● **TO DO**
Count the lines in the data below that contain the word "button", and reply with the number alone.

● **DATASET ENTRIES**
--*--

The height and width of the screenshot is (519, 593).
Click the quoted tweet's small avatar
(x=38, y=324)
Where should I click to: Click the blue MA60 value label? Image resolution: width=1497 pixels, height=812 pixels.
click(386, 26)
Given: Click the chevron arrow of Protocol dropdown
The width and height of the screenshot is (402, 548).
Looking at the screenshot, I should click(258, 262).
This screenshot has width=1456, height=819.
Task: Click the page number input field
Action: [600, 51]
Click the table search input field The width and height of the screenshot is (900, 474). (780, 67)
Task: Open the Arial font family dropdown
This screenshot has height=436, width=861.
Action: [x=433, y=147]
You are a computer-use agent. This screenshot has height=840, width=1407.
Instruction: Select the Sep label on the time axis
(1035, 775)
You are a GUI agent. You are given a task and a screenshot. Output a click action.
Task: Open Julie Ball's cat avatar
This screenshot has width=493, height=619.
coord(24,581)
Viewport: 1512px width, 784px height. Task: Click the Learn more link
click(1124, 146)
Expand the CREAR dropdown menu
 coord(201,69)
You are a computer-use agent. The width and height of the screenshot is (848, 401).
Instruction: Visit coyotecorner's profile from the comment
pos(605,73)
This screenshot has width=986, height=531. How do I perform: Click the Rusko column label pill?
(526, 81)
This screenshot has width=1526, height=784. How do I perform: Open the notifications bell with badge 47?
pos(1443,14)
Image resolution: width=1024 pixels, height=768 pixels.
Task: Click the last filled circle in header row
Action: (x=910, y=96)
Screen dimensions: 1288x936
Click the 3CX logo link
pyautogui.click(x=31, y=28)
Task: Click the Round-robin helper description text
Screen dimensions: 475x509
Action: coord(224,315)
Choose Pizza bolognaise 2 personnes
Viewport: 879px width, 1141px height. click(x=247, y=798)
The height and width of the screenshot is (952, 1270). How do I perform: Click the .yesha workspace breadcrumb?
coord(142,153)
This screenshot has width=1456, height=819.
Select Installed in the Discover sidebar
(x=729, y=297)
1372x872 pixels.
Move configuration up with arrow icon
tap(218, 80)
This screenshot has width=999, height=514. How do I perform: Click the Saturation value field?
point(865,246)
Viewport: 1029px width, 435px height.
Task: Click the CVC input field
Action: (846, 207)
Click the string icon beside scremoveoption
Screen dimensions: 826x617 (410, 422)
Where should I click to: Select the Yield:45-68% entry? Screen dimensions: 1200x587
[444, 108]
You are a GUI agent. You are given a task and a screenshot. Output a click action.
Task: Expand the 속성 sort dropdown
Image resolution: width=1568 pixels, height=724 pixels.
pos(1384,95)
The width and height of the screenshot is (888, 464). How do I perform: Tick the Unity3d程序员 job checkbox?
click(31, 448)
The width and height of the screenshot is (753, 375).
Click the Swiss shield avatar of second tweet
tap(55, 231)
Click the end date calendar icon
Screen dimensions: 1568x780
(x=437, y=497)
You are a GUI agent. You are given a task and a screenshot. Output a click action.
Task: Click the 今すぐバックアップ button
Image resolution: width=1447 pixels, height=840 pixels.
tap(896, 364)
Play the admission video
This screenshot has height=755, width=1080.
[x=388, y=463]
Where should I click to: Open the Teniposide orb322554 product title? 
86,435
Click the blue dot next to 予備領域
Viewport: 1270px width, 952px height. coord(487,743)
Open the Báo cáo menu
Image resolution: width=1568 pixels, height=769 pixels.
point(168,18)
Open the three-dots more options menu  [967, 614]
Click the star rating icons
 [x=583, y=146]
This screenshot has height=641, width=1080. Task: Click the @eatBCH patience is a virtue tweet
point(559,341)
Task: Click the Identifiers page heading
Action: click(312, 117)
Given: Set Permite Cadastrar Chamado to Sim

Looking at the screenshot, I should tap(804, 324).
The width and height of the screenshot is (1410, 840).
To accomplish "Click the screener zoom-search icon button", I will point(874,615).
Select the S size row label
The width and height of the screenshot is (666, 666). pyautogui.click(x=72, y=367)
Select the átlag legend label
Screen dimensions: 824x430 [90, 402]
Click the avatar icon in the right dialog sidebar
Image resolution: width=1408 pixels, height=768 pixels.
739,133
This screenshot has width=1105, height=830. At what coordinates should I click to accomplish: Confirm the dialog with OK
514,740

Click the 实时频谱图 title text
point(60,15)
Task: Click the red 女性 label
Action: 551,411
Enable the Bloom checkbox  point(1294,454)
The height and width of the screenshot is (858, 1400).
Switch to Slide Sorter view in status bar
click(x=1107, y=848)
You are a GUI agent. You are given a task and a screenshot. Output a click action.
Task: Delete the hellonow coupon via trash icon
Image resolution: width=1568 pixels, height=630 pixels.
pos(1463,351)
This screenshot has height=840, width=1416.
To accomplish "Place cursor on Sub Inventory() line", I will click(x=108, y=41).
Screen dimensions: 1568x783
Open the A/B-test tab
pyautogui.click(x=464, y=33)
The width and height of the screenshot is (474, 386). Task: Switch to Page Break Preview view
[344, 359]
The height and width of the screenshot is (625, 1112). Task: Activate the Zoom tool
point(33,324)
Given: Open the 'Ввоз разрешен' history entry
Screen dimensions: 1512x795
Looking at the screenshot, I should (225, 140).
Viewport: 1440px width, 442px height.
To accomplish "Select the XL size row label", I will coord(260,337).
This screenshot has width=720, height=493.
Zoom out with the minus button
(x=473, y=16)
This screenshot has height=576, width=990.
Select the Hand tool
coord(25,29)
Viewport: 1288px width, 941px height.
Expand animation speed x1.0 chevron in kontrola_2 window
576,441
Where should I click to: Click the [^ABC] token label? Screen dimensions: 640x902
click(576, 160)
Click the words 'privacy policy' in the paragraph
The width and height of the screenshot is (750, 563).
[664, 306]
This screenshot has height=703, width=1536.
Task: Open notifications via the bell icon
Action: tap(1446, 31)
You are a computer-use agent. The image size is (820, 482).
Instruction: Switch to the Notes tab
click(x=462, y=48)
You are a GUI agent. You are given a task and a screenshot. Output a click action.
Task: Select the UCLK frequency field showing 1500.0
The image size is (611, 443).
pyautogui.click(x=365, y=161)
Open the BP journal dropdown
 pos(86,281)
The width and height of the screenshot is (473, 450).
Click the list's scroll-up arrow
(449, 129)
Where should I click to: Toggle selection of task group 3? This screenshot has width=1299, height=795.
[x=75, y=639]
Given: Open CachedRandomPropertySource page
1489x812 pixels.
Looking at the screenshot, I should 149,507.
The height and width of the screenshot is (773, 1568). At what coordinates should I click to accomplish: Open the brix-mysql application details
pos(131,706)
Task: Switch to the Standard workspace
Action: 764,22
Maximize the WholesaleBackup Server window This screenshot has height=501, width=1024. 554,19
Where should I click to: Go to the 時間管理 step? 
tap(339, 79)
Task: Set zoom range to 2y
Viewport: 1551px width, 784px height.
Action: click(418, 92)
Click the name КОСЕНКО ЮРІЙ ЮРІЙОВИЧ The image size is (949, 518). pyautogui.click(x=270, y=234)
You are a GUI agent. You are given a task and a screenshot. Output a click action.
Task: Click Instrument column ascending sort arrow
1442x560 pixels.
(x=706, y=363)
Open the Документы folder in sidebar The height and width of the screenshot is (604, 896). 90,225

--*--

● **REPLY TO THE TASK**
3